/validate-js

JavaScript object validation and normalization using MongoDB-query-like schema

Primary LanguageJavaScript

validate

Performs validation and normalization on JavaScript objects, through schemata also defined as JavaScript objects, using a MongoDB-query-like structure.

Install with: npm install @hlorenzi/validate

There's a battery of tests at npm test, and test coverage checks at npm run test-coverage.

Example

import { Validator } from "@hlorenzi/validate"

const schema =
{
    name:   { $type: "string", $maxLen: 30 },
    age:    { $type: "int", $min: 0 },
    height: { $type: "float" },
    
    address:
    {
        number: { $type: "int" },
        street: { $type: "string" }
    },
    
    info: { $optional: true, $type: "string" }
}

const object =
{
    name: "Bob",
    age: 25,
    height: 1.79,
    address:
    {
        number: 10,
        street: "One Street"
    }
}

const normalizedObject = Validator.validateOrThrow(schema, object)

Validator API

Validator.validateOrThrow(schema, object, options = {})
Validator.validateOrNull(schema, object, options = {})

These are the main entry points for validation. They all return a normalized object containing only the relevant fields:

  • undefined or null values, where accepted, are removed from the object.
  • By using { discardUnknownFields: true } for options, extraneous fields not defined in the schema will also be simply removed, instead of being considered an error.

Schema Structure

{
    field1: { $type: "..." },
    field2: { $type: "..." },
    field3:
    {
        nestedField1: { $type: "..." },
        nestedField2: { $type: "..." },
    }
}

Fields not starting with a $ are treated as being expected to exist in the object under validation.

The fields on the object have their values validated by using the directives contained in the schema's corresponding fields, such as the { $type: "..." } declarations above.

A basic directive can only specify the type, as in { $type: "string" }, but depending on the type, they can also have extra constraints.

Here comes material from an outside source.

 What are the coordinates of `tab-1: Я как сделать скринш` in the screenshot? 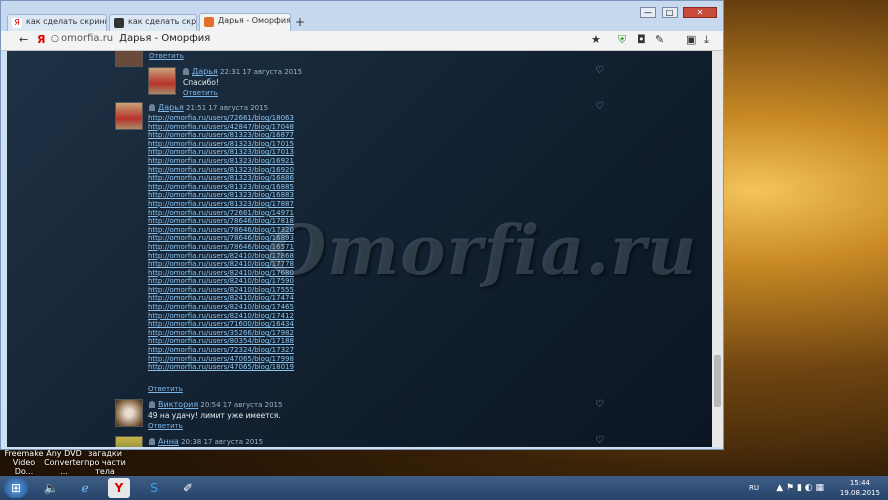 It's located at (57, 22).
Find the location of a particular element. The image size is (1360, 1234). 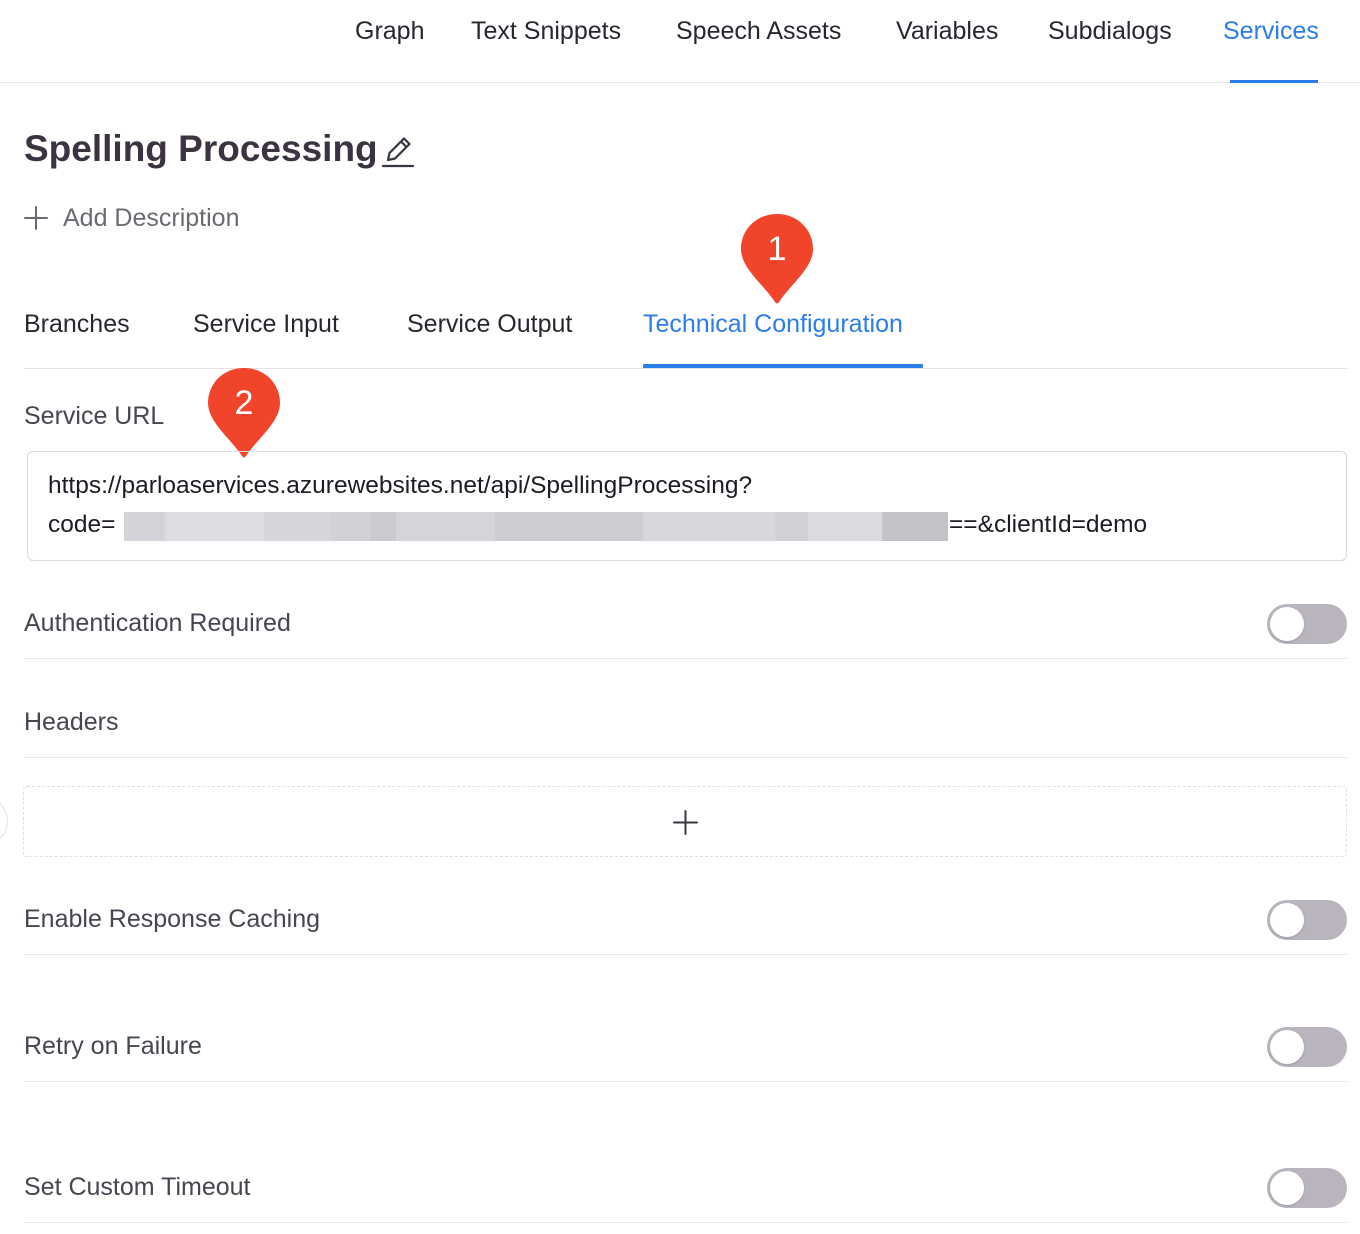

pencil-icon is located at coordinates (398, 151).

These are independent from one another, so you can specify only the ones that are relevant:

{ $type: "string",
    $minLen: 0,
    $maxLen: 30,
    $in: [ "apple", "orange", "banana" ] }
    
{ $type: "int",
    $min: 0,
    $max: 10,
    $minExclusive: 0,
    $maxExclusive: 10 }
    
{ $type: "float",
    $min: 0,
    $max: 10,
    $minExclusive: 0,
    $maxExclusive: 10,
    $acceptInfinity: true,
    $acceptNaN: true }
    
{ $type: "bool" }

{ $type: "array", $of: { /* nested directive */ },
    $minLen: 1,
    $maxLen: 5 }

Fields can also be declared with the $optional directive, in which case the validator will accept missing, undefined, and null values. For example:

{
    field1: { $type: "string", $optional: true }
}

For multiple possible types, you can use the $either directive:

{
    field1:
    {
        $either:
        [
            { $type: "string", $maxLen: 30 },
            { $type: "float", $max: 10 },
            { $type: "float", $min: 20 }
        ]
    }
}

Multiple errors can be detected in a single validation pass, and the validation functions will provide an array of errors upon unsuccessful validation.

  • validateOrThrow(schema, object, options = {}) will return the normalized object or throw the array of errors.
  • validateOrNull(schema, object, options = {}) will return the normalized object or return null on error, never throwing.

When the validation throws, you can check whether the error is coming from an actual validation error against the schema, as opposed to some other unexpected exception, by using:

  • isValidatorErrorArray(err) will return true if the given exception is an array of validation errors.

Each object in the array of validation errors contains two fields:

  • path is a string describing the name of the field that is invalid, possibly using dot syntax for nested fields, such as "address.street".
  • failure is a string describing the internal reason for the field's value being rejected.